# WHAT IS EXPECTED:
Please repeat exactly the lines below from the one containing "Viewport: 725px width, 1568px height." down to the one containing "Click the BaiduYun icon in Kali Linux row", both included, and nothing else.

# ENTRIES SHOWN:
________

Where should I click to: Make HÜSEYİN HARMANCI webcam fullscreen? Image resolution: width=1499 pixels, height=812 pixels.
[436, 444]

________

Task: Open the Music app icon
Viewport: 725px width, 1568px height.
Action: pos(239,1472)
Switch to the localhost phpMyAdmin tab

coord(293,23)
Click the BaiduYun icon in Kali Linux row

________

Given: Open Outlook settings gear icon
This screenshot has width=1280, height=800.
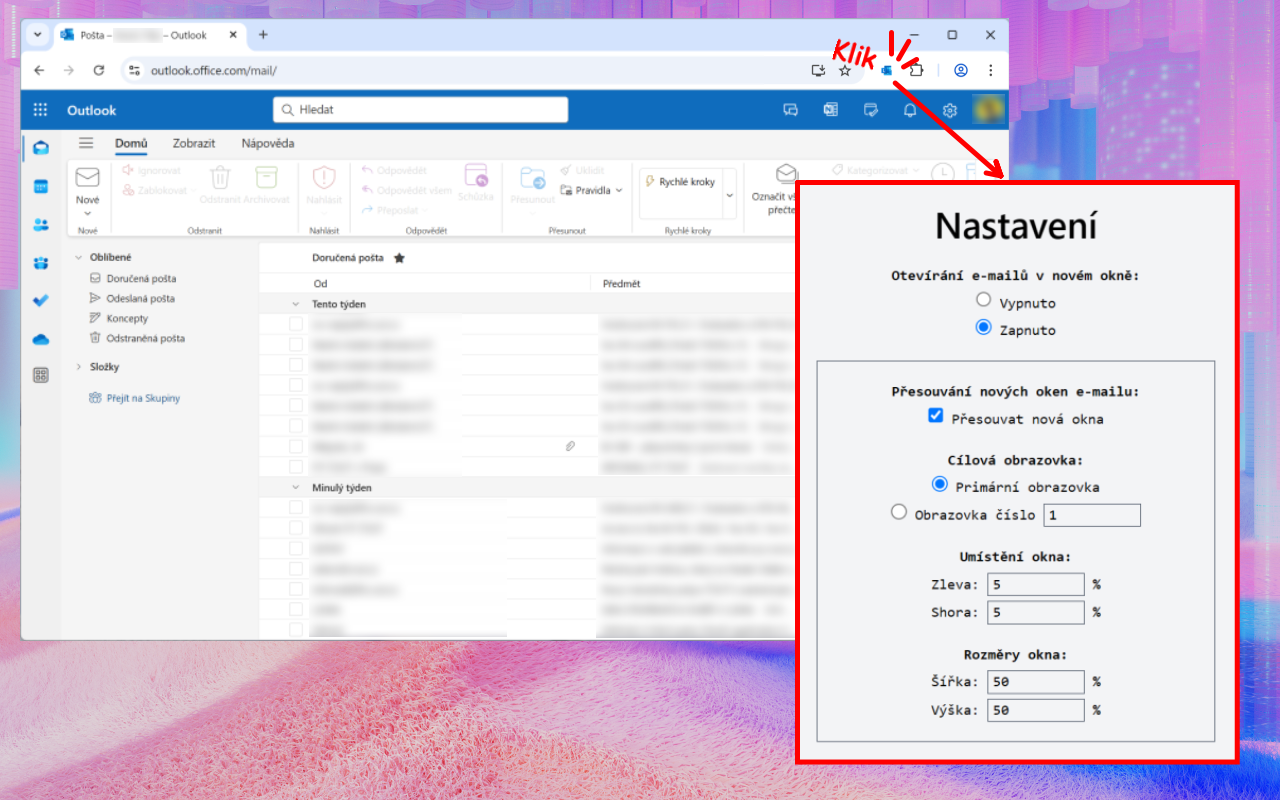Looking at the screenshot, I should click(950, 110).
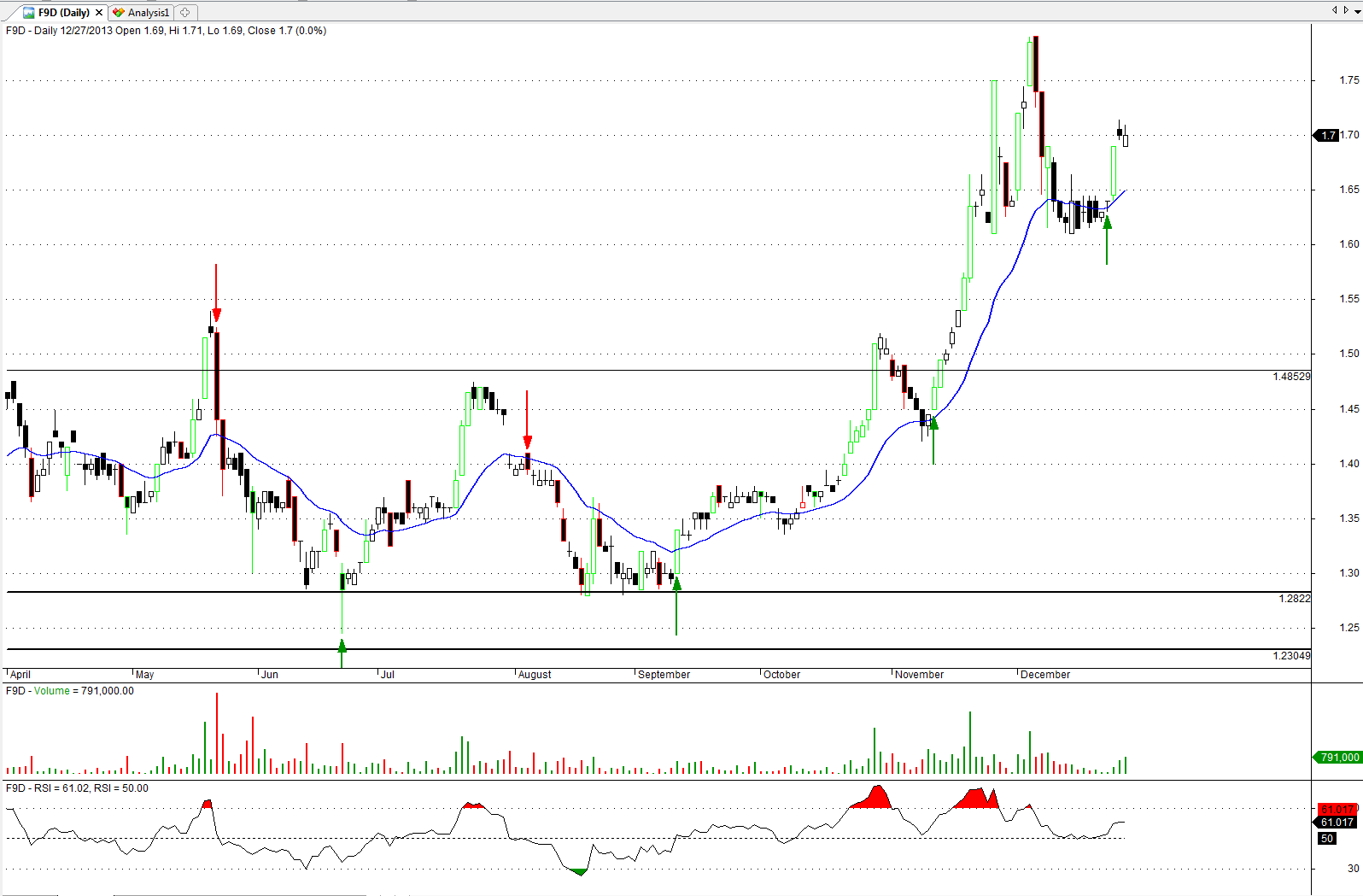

________

# ANSWER TO THE EXERCISE:
Viewport: 725px width, 1568px height.
Action: pos(239,1472)
Switch to the localhost phpMyAdmin tab

coord(293,23)
Click the BaiduYun icon in Kali Linux row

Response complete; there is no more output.